Palace Theatre in Waterbury, CT 1975

And this one particular show, on July 11, 1975. What Jamie didn’t realize at the time was that he and his pals were there at the ground floor – the Ramones’ first show outside of New York City. It did not go well for the boys. They were the opening act on a bill that could only have been crafted by Satan himself. The headliners were Johnny Winter and the Rick Derringer Band …

Jamie McGann

Jamie McGann: I, for one, have memories – vivid memories with uncanny detail for someone who has logged on so many miles and done what some might consider grave cerebral damage to myself over the years in my race-with-the-devil pursuits.

OK, let me narrow it down to a single focal point – perhaps the one single focal point I have thrown out here to entice you readers into my twisted tale of discovery and derailment. And that leads us into a vivid musical memory from 1975.

The summer of 1975 was not a whole hell of a lot different than every other summer for me or us – “us” being my friends, my crew, my buds, my boys! Mis amigos, who would, without question, follow me into Hell or the spinning blades of an airplane if I so chose to lead them there! And lead them there I did on many, many occasions!


“It looked like kids from Waterbury just went up and got on stage and played! … I thought it was either the roadies, or a local band from Waterbury because they’re all dressed the same.”


We were 17, 18, we had muscle cars, we had part-time jobs and we were on summer vacation from high school, or just out of high school. Ten feet tall and bulletproof – young, stoned and immune to anything that could be remotely considered grown-up! We loved cars, motorcycles, knives, guitars, beer, pot, black leather jackets, long hair, engineer boots, girls … and we loved music! LOUD music, socially-unaccepted-by-most loud music! Music for marching ones ardent followers into …….well into whatever the fuck we were marching into at the time: T-Rex, Mott the Hoople, Slade, Sweet, Alice Cooper, David Bowie, Uriah Heep, Blue Oyster Cult … and if other people didn’t like it, we liked it better!

We loved the music and we loved the members of the bands that made it! We dressed like them when we could, and we acted as we thought young, untouchable rock ‘n roll stars should act! As for myself, I knew that it was what I wanted to do at that young age. I wanted to be an alcohol-, drug- and sex-fueled rock ’n’ roll star, and fuck if nothing was going to get in my way!

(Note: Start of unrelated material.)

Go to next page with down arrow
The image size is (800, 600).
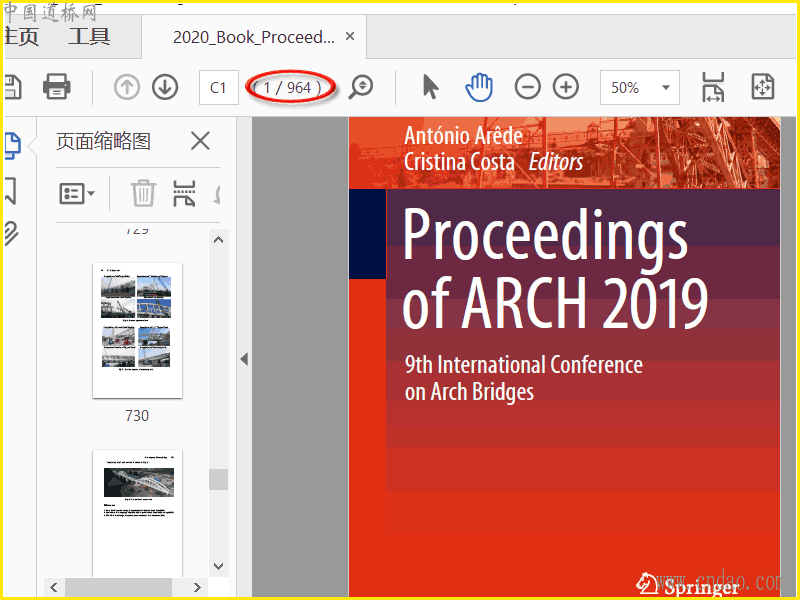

Jamie’s actual ticket stub.

Anyway, we went to see Johnny Winter because we went to any concert we could go to. That was what we did – we liked to go to concerts. He was as good as anybody. I was never really a big fan of his, but Waterbury was a great place to go to see a concert because it was kinda far away. We lived in Guilford, on the shoreline [nearly an hour from Waterbury]. Waterbury was like, you know, Detroit to us.

It was at the Palace Theater. I went to see Frank Zappa there, I saw Steely Dan. The Palace Theater in Waterbury was a cool place. It was like [Detroit’s] Cobo Hall in Connecticut, and there were the coolest-looking girls up there; they all looked like they were in The Runaways. And that was really cool. The Palace would get the bands that, you know, were not monstrous yet, weren’t so big that they’d have to be in a coliseum. And it was cool because you didn’t know who you were gonna see. Well, you know, one time we got tickets to see Mott the Hoople, and a band that we never heard of was opening for them: Queen.

I drove up there with some of the guys I probably worked with at the B.B. Mack’s Shell gas station: Johnny Todd, who was the guitar player in my band, you know, in the punk rock band, and one really tall guy that we hung out with who sorta looked like me, so, you know, people would always sort of mistake him for me, so I used the height advantage any time I could. And Billy Phillips! That was Philly.


FIVE MONTHS EARLIER: The Ramones February 3, 1975 (Not in Arturo’s Loft, as the video is mislabeled.)

https://youtu.be/r8DAme8kRak

So we drove up to Waterbury, and I saw what I thought were the roadies on the stage at the Palace, you know? We didn’t know who they were. We didn’t know who would open the show for Johnny Winter. Usually it would be someone like Michael Bolton, you know – he was Michael Bolotin back then, local New Haven boy who had a band back then called Blackjack, and he would get a lot of opening slots at concerts. Whoever opened that concert was not, you know, the ones we came to see or probably heard of.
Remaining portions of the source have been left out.